Gaming Wall St is a documentary television miniseries directed by Tobias Deml and narrated by Kieran Culkin. The two-episode series was released on March 3, 2022 on HBO Max. It explores the causes that led to the 2021 GameStop short squeeze, and the dark underbelly of Wall Street that the phenomenon unearthed: payment for order flow, creative accounting, abuses of the short selling mechanism like naked short selling, corporate overvoting and failures to deliver (FTDs).

== Production ==
The series was initiated by Prodigium Pictures, a production company owned by director Tobias Deml, in late 2020. In its earliest form, Deml and producer Tessa Byford conceived of a documentary that would follow the rowdy online community Wall Street Bets. Once the GameStop phenomenon—popularized by that community—became a #1 global headline however, the focus shifted more towards the tug-of-war around meme stocks, and the financial markets phenomena underpinning this highly unusual event. Filming began on February 1, 2021, in Nevada. Due to multiple documentaries being announced on the subject, the team chose to stay completely stealth and evaded any publicity. Prodigium teamed up with Biltmore Films (who had produced Betting on Zero a few years earlier); principals Burke Koonce and John Fichthorn were instrumental in elevating the documentary from a human interest piece with wild online culture wars to an investigative analysis of the darker corners of the financial system that the movement around GameStop exposed.
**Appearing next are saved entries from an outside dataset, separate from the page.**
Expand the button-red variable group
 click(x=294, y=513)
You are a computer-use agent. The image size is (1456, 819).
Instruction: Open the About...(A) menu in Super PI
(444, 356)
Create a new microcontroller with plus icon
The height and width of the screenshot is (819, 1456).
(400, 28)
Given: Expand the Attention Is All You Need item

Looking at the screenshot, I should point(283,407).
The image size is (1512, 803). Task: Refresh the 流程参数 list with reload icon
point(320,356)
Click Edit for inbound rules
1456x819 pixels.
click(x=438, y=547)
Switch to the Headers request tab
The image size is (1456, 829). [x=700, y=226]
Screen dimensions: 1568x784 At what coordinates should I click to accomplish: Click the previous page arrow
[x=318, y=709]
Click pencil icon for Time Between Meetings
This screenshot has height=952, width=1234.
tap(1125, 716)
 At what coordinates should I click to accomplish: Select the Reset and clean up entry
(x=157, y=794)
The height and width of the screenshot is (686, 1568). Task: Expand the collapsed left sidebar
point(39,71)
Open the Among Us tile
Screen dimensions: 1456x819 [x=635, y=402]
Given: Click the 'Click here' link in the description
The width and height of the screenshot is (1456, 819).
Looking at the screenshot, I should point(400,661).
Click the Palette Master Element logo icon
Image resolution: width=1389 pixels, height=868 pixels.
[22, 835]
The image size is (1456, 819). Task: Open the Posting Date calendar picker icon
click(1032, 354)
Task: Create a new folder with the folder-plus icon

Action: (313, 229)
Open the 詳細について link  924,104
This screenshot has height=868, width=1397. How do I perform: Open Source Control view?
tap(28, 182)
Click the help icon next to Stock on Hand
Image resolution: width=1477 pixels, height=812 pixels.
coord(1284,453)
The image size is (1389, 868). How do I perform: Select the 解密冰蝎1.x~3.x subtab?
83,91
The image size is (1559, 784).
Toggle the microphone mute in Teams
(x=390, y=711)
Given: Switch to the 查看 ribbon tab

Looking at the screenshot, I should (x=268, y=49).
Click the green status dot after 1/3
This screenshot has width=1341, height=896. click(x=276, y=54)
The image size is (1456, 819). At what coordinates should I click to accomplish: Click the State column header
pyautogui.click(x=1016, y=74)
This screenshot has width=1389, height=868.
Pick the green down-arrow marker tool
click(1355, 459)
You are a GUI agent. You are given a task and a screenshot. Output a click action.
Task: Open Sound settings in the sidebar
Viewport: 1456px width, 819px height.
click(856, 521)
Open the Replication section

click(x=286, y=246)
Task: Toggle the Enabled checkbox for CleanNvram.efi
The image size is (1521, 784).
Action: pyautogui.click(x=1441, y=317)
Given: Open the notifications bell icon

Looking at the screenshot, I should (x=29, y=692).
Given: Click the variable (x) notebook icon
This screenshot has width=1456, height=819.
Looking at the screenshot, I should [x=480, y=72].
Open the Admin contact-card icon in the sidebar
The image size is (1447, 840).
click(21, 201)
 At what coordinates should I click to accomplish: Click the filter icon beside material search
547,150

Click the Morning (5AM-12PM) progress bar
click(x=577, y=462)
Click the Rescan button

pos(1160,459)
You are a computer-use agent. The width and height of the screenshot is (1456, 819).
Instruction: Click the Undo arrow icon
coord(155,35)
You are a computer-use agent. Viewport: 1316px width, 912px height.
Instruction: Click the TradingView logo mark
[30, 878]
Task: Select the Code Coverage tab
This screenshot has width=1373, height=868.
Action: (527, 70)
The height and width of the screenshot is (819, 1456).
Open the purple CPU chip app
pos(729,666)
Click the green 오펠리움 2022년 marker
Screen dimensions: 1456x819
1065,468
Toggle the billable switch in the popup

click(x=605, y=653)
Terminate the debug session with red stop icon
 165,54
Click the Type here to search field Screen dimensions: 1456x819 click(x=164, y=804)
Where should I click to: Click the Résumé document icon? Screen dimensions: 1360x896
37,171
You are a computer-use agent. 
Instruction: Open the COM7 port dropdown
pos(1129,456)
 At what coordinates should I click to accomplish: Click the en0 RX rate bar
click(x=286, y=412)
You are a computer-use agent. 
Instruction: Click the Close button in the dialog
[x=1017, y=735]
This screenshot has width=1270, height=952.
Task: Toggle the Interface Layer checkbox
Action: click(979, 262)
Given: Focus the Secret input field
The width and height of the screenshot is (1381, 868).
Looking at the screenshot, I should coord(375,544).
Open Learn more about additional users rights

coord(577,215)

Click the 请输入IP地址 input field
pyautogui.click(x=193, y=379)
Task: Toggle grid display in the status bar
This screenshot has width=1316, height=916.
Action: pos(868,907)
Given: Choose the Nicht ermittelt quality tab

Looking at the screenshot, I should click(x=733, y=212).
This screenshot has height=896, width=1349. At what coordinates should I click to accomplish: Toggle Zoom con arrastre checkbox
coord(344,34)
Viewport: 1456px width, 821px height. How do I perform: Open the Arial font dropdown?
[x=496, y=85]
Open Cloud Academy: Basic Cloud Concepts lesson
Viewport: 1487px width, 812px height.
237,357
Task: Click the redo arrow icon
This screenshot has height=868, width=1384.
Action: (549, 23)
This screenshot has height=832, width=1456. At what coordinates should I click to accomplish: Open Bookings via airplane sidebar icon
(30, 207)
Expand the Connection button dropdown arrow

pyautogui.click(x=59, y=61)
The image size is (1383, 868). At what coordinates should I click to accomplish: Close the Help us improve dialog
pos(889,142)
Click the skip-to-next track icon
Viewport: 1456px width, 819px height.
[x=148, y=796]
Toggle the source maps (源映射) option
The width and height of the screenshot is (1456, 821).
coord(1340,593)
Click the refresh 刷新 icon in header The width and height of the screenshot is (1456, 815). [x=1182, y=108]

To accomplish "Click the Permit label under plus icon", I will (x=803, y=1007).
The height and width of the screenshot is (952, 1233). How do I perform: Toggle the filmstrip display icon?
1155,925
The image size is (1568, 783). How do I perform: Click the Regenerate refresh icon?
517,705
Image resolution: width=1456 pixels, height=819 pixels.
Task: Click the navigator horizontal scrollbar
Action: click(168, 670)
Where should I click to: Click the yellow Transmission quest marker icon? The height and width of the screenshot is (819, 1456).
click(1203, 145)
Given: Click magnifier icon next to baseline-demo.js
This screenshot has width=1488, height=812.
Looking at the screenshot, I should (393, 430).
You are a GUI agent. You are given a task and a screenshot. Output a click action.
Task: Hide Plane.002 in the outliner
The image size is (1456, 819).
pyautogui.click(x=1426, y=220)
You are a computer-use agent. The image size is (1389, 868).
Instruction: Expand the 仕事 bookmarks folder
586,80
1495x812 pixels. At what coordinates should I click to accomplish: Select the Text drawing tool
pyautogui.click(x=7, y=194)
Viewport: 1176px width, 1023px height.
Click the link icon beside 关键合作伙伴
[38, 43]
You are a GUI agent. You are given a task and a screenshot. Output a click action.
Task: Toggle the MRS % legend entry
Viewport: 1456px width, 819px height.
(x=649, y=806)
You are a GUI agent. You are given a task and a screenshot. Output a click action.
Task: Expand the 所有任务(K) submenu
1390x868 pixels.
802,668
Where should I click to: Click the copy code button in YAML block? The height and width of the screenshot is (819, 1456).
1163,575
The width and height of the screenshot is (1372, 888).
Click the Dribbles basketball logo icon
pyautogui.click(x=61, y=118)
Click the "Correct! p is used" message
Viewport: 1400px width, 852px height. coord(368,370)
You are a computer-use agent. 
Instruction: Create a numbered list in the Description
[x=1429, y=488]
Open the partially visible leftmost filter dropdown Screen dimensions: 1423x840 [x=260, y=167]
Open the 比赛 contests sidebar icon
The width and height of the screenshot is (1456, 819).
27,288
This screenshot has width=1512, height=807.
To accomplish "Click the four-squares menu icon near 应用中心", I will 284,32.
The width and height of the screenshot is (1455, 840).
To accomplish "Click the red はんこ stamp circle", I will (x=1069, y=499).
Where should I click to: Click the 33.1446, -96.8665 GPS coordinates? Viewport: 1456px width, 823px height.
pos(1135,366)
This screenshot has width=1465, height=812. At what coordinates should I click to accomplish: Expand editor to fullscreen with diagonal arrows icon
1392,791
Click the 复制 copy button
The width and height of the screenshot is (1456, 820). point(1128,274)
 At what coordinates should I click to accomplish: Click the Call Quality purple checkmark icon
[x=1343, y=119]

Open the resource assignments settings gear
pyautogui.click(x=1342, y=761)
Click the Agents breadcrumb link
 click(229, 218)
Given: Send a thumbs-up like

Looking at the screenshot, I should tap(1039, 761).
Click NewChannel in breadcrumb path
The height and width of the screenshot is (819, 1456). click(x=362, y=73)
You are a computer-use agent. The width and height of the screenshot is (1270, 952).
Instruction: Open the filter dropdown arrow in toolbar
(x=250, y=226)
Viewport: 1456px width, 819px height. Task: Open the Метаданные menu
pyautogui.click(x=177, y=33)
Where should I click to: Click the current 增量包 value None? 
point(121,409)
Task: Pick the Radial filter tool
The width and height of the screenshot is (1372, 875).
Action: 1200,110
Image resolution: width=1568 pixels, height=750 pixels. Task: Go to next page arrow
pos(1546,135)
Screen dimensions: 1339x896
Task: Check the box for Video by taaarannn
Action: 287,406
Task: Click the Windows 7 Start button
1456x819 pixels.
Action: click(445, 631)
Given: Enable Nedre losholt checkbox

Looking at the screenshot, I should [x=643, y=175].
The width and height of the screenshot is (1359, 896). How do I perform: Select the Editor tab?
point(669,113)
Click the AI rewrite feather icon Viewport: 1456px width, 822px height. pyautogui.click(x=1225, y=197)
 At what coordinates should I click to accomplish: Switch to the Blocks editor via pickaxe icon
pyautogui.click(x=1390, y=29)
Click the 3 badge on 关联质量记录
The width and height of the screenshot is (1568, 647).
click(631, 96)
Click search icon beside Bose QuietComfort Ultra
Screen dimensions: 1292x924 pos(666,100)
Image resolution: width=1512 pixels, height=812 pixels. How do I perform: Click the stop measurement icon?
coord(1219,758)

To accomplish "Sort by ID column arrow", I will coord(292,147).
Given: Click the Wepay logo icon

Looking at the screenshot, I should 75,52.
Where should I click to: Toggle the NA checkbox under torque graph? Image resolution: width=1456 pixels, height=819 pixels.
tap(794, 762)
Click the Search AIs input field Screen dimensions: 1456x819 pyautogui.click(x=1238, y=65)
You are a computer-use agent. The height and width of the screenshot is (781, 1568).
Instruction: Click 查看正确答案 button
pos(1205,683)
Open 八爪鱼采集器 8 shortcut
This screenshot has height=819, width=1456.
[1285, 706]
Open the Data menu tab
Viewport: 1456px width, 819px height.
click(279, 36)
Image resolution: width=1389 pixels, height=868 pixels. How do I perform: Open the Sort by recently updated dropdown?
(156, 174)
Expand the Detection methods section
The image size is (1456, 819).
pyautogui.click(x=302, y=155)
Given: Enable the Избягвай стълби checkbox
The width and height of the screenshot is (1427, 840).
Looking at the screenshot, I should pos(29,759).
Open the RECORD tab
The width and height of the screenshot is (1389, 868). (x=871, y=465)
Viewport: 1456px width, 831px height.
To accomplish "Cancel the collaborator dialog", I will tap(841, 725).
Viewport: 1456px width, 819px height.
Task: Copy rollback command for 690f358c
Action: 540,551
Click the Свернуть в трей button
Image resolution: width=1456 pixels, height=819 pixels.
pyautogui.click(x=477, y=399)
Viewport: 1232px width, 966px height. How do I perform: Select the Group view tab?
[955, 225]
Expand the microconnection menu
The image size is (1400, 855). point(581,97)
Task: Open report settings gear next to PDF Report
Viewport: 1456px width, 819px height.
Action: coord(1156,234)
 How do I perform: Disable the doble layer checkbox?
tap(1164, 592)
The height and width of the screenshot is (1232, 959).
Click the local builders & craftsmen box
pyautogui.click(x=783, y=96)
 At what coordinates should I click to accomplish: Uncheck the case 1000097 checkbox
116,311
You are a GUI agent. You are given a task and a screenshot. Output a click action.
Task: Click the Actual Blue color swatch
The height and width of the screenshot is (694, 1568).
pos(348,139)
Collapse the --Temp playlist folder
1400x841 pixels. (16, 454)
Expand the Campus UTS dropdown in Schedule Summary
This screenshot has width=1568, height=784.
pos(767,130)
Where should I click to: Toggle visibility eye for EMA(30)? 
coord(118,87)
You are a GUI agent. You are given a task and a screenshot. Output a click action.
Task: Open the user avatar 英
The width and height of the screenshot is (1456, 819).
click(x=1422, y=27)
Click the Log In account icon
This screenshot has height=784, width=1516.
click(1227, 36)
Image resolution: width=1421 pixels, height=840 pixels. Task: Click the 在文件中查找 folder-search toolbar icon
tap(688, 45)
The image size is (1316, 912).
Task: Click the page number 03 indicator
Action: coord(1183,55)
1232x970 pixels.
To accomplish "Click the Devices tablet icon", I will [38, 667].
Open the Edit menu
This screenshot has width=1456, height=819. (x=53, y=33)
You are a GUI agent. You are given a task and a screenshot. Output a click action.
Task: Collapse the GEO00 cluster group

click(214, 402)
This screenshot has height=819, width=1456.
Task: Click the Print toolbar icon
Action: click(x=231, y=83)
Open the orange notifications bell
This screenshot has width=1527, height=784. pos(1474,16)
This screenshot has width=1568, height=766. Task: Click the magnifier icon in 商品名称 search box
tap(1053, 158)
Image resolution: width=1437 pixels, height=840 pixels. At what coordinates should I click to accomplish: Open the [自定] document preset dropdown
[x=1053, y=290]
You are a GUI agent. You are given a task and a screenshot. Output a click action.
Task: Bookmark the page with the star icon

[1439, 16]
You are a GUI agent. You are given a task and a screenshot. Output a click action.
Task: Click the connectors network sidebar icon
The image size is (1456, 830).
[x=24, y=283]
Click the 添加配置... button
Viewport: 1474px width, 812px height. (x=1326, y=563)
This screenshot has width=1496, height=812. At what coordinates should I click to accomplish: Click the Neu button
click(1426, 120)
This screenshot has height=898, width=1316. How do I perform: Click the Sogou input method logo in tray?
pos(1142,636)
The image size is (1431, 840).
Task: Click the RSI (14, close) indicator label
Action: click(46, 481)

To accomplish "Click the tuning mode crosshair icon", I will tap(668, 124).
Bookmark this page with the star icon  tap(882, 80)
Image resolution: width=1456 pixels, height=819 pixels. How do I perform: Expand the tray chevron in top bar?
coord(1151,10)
The companies won the support of Biltmore's prior distributor, Gunpowder and Sky, for the project. The series was then pitched to HBO Max, and the streamer green-lit a two episode structure in the fall of 2021. The show was edited in secrecy on a highly compressed timeline of only 3.5 months with a team of 6 editors working in parallel, and a globally distributed animation team readying both narrative and schematic visualizations. Deml and Byford concluded filming during post-production in early January 2022.

Gaming Wall St was announced with a trailer on February 26 and released on March 3, 2022.

Director Tobias Deml, having worked extensively in the space of social impact entertainment and intending to spread financial literacy has stated that during the course of production, he "saw a great need for access to education about investing. We have the opportunity to right a decades-old wrong created by powerful firms that have been gaming the system to the detriment of society." and "I hope that viewers will feel empowered to see themselves as investors and be part of a much-needed reform."

== Episodes ==

| No. | Title | Directed by | Original release date |
|---|---|---|---|
| 1 | "Risky Bets" | Tobias Deml | March 3, 2022 |
| 2 | "Lifting the Veil" | Tobias Deml | March 3, 2022 |

== Reception ==

ShowBiz Cheat Sheet has called the series a "Must-See" while TV Guide criticized that the series "doesn't go deep enough on the culture or the alleged crimes". Decider gave it a "Stream it!" recommendation, explaining "If you loved the mix of harsh language and financial market minutiae that defined The Big Short, then from its narrative to its visuals, you'll dig on Gaming Wall Street's whole entire groove."